Your task » Extract the lines from the first line of the records below through the line containing "This screenshot has height=812, width=1511.", inclusive, and reproduce them exactly as written.

Task material section start

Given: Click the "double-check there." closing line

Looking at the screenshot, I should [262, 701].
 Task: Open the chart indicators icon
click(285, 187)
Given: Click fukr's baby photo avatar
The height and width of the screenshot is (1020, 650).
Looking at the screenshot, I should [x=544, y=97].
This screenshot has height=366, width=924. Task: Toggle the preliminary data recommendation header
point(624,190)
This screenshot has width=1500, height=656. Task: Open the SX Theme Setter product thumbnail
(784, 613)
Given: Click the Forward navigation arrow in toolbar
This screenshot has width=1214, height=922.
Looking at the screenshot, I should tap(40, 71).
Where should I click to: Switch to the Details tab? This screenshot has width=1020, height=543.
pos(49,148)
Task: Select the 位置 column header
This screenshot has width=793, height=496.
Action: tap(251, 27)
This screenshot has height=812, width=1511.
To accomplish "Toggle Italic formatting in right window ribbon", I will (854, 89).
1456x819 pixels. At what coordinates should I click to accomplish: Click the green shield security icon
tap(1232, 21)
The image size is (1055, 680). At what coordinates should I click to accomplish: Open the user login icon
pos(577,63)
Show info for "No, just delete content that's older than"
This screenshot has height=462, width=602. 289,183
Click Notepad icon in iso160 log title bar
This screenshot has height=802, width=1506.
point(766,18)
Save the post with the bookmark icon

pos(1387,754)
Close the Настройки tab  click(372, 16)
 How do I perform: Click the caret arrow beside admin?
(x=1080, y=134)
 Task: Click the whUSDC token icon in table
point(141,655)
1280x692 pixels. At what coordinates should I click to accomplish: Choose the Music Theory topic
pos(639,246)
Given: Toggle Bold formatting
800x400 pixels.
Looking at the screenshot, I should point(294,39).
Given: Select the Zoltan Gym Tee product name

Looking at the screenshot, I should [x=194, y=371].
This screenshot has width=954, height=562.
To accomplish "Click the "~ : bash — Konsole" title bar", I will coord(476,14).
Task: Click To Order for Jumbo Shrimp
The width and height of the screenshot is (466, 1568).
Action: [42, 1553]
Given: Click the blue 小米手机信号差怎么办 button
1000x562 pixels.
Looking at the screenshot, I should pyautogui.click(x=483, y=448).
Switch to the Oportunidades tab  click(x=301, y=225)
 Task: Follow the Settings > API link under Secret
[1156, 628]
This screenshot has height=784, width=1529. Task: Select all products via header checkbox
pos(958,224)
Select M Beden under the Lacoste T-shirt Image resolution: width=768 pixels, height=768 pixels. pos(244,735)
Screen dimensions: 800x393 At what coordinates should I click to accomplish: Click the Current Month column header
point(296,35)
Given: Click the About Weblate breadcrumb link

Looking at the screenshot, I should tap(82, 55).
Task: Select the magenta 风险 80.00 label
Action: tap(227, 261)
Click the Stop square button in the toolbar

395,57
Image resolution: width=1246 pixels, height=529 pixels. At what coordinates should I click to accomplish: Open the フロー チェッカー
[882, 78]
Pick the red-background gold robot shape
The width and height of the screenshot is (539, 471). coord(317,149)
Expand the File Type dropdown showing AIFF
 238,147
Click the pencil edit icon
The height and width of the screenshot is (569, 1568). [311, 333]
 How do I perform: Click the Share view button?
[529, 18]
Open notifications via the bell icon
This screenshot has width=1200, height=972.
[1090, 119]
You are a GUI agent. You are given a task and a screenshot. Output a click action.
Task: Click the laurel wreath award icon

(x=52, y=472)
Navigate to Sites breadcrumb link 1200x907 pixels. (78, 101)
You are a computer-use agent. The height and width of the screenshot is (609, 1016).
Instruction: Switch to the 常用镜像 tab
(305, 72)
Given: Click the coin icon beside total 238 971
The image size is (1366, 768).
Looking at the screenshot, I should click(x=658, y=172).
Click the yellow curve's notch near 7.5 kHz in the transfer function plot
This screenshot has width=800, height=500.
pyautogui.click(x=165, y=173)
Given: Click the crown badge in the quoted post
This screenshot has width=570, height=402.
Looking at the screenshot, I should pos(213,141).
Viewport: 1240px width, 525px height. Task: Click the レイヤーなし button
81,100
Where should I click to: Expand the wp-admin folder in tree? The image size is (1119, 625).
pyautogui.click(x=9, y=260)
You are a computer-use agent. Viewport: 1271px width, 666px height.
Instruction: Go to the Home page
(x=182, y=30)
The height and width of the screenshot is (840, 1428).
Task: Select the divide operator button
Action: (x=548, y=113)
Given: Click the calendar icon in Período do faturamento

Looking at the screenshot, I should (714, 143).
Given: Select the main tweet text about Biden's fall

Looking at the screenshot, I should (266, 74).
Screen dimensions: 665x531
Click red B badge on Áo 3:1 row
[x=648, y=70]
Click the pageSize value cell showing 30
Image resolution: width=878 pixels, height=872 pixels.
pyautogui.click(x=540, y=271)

Task material section end

Task response »
Given: Click the "double-check there." closing line

Looking at the screenshot, I should [262, 701].
 Task: Open the chart indicators icon
click(285, 187)
Given: Click fukr's baby photo avatar
The height and width of the screenshot is (1020, 650).
Looking at the screenshot, I should [x=544, y=97].
This screenshot has height=366, width=924. Task: Toggle the preliminary data recommendation header
point(624,190)
This screenshot has width=1500, height=656. Task: Open the SX Theme Setter product thumbnail
(784, 613)
Given: Click the Forward navigation arrow in toolbar
This screenshot has width=1214, height=922.
Looking at the screenshot, I should tap(40, 71).
Where should I click to: Switch to the Details tab? This screenshot has width=1020, height=543.
pos(49,148)
Task: Select the 位置 column header
This screenshot has width=793, height=496.
Action: tap(251, 27)
This screenshot has height=812, width=1511.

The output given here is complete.